There is a Saladin on display as a gate guard at Episkopi Garrison, British Sovereign Base, Cyprus. It is dedicated to the memory of L/Cpl Nicholas Stokes, who died in a training accident in October 1992.

A decommissioned Lebanese Army Saladin is currently part of the "Hope for Peace" monument in Yarze, Lebanon.

There is an FV 601 Saladin in Yad la-Shiryon museum, Latrun.

There is an Alvis Saladin at Sri Lanka Armoured Corps Training Centre, Anuradhapura – a gate guard.

Several Saladins are parked at a tank garage at The Indonesian Army 4th Cavalry Battalion.

There are three surviving Saladins in The Tank Museum, Dorset, England. One, in all over green, is displayed in the tank story exhibition. The second, in all over tan, is in operational condition and used in events. The third, in a tan and green camouflage pattern, is part of the museum's reserve collection and is stored in the vehicle conservation centre.

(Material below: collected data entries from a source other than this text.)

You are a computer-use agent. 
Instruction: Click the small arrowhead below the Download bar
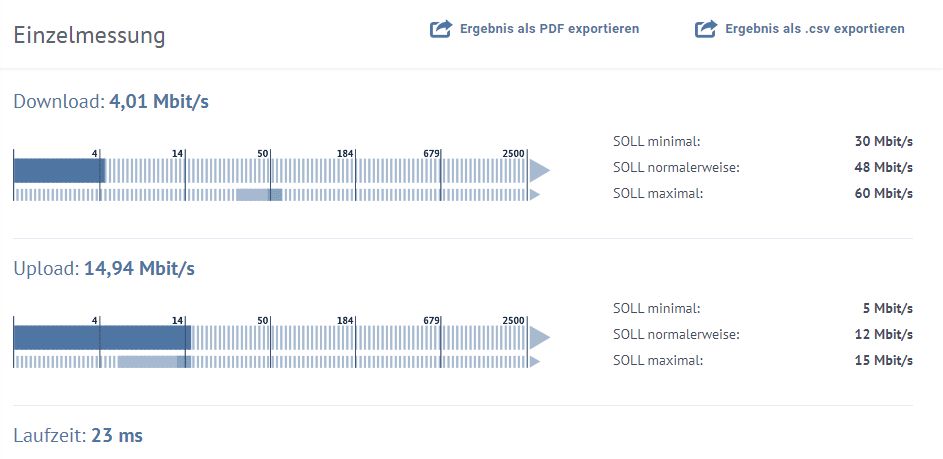[x=535, y=194]
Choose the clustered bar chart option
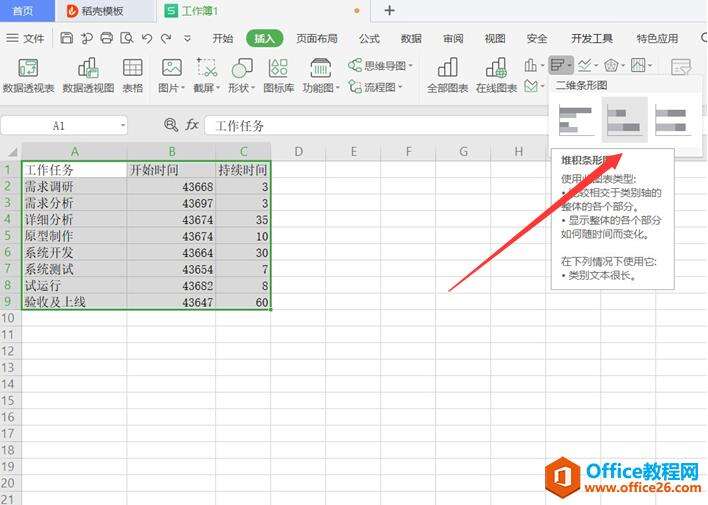 tap(576, 121)

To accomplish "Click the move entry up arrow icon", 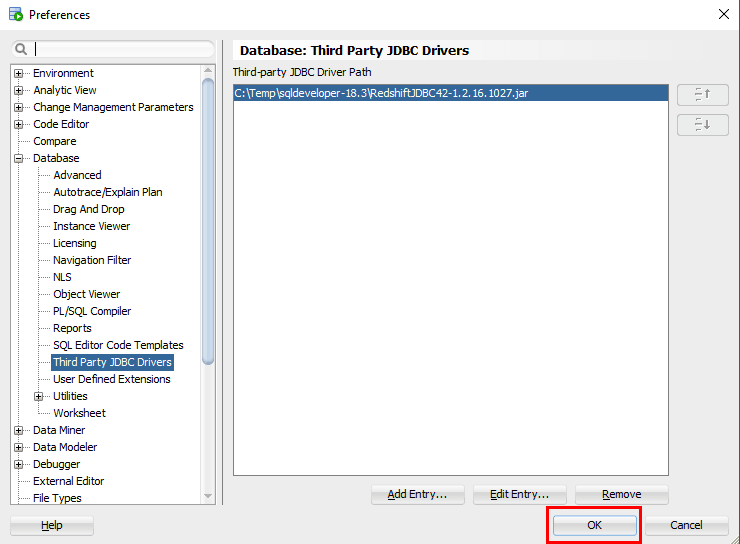I will point(701,94).
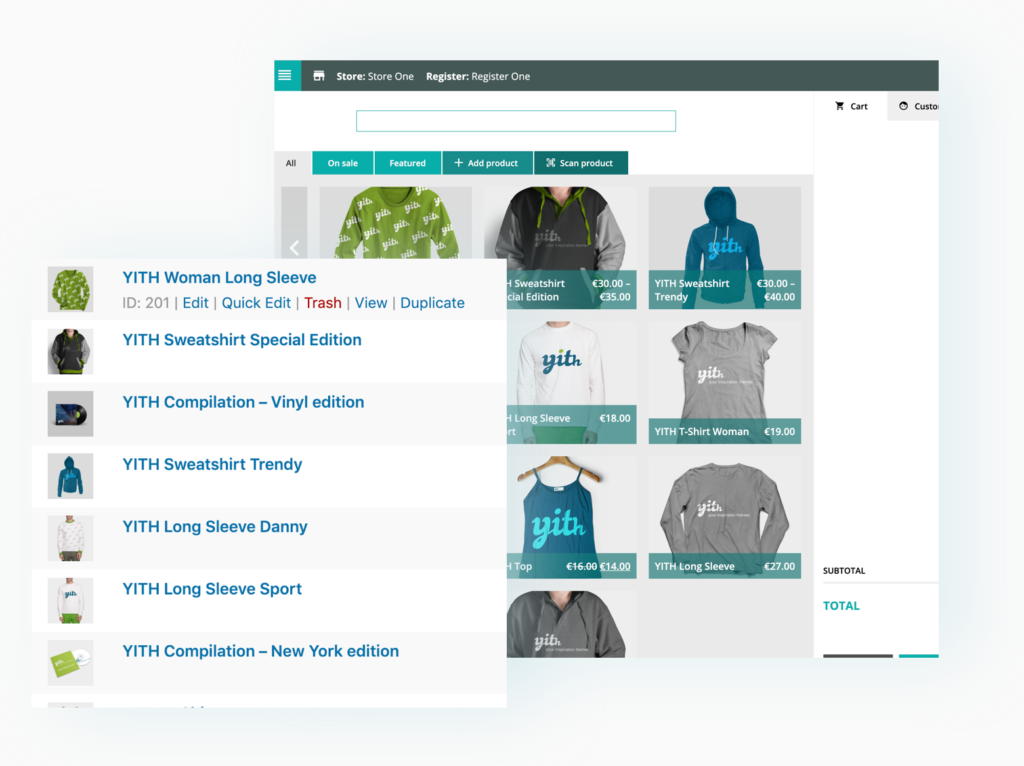
Task: Expand YITH Sweatshirt Special Edition list entry
Action: pos(241,340)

There is a Saladin in the Muckleburgh Collection, Norfolk, England. It can be seen running at various time during the year.

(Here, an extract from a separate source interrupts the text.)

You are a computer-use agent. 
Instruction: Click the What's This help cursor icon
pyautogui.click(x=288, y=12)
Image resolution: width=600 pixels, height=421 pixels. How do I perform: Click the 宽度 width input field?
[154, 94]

There is a Saladin on display at the Kent and Sharpshooters Yeomanry Museum at Hever Castle in Kent.

There is a Saladin at the Dunmore Park base of the B Squadron "North Irish Horse" SNIY Scottish and North Irish Yeomanry, an Army Reserve regiment.

There is a Saladin at the Aldershot Army Museum

There is also a non-functioning Alvis Saladin displayed outside the Lebanese Army's military outpost in the mountain region of Baabda located between Hammana and Chbaniyeh.

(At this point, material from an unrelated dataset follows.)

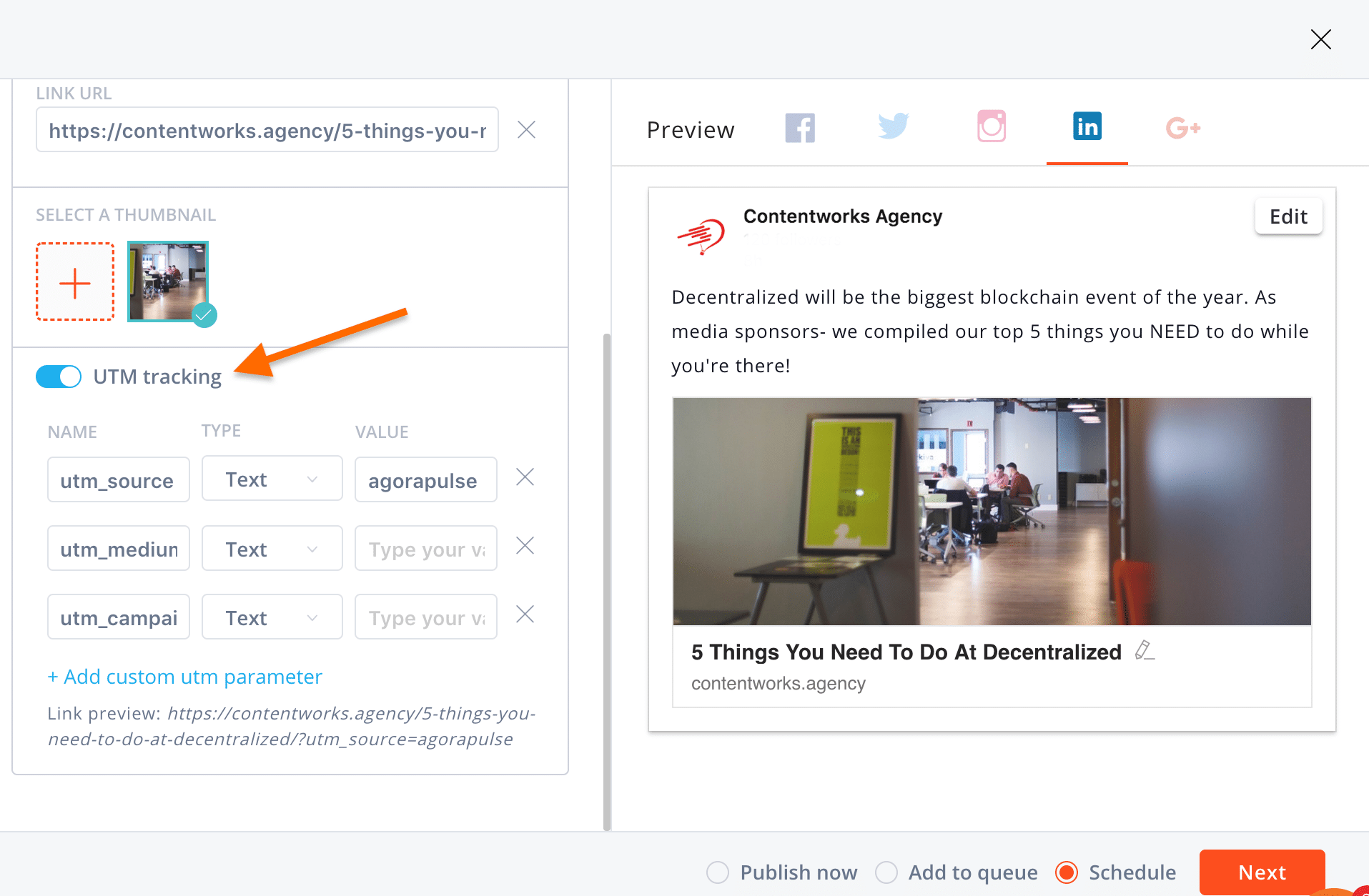
Task: Switch preview to Facebook icon
Action: [x=800, y=129]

An American college sports enthusiasts club in Knoxville, Tennessee, the "Big Orange Army" operates a Saladin painted orange as an advertising device.

There is another privately owned and fully operational restored 1959 Saladin AFV in Knoxville Tennessee. It has a live L5A1 76 mm main gun and a coaxial 1919A4 BMG with a Browning M2 Machine Gun top mounted on authentic US Mark 93 mounting hardware and gun shield plate.

There is a privately owned Saladin in the Hurst-Euless-Bedford area of Texas.

There is a Saladin as gate guardian at King Phraya Damrong Rajanupam Camp of the Royal Thai Border Police in Ubon Ratchathani, Thailand.

There is a privately owned Saladin in the Vancouver, British Columbia area of Canada.

There is a Saladin at the Inniskillings Museum in Enniskillen, County Fermanagh, Northern Ireland.

There is a Saladin at Ryak Airfield in Lebanon.

Numerous Saladin survive in Australia, one example is on display at the RAAC Memorial and Tank Museum Puckapunyal, Victoria. and another complete operational, privately owned ex-British Saladin exists in the outer metropolitan region of Sydney. Many ex-Australian Army Saladins remain turretless because of the fitting of Saladin turrets on M113 carriers to make the Fire Support Vehicle (M113-A1 FSV) used in the Vietnam war.
Two Saladins are on display at the Australian Armour and Artillery Museum located in Cairns, Queensland. One as the Gate Guard and the second (on display) is in running condition.

There is a privately owned Saladin in North San Diego County, California, USA, that was imported from the UK in 2019 and is currently under restoration.